How to Create a Custom NER in Spacy 3.5 | by Angelica Lo Duca | Apr, 2023

By Jessie Hobb On Apr 25, 2023

Natural Language Processing

A quick tutorial on extracting custom entities from a text

Are you tired of using generic named entity recognition (NER) models that don’t quite fit your specific needs? Look no further! This article will guide you through creating a custom NER in Spacy 3.5.

With a few tweaks and training data, you can have a model that accurately identifies entities specific to your domain or use case. Say goodbye to one-size-fits-all NER models and hello to customized precision. Let’s dive in!

We’ll cover:

A very quick introduction to spaCy and its competitors
Problem setting
Generating a training set
Generating and training the model
Testing your model.

If it’s the first time you’ve heard of spaCy, know it’s a popular open-source library for natural language processing (NLP) in Python. It provides efficient and fast NLP capabilities, such as tokenization, part-of-speech tagging, entity recognition, dependency parsing, and more. SpaCy’s main strength lies in its speed and memory efficiency, making it an ideal choice for large-scale text processing tasks.

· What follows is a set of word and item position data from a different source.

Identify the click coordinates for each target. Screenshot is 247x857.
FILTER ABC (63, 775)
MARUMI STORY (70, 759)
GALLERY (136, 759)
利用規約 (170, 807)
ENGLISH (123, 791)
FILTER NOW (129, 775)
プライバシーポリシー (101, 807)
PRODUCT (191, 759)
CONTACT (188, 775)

Some alternatives to spaCy include:

NLTK (Natural Language Toolkit), one of the oldest and most comprehensive NLP libraries, offers a wide range of tools for text analysis, including sentiment analysis, stemming, and lemmatization.
Stanford CoreNLP supports multiple languages, including English, German, and French, with robust features such as named entity recognition and co-reference resolution.
Spark NLP provides production-grade, scalable, and trainable versions of the latest NLP research for Python, Java, and Scala.

Let’s imagine we have a text from which we want to extract entities (people, places, etc.). If the entities are classic, such as people, places, dates, etc., we can easily use a pre-trained NER made available by spaCy.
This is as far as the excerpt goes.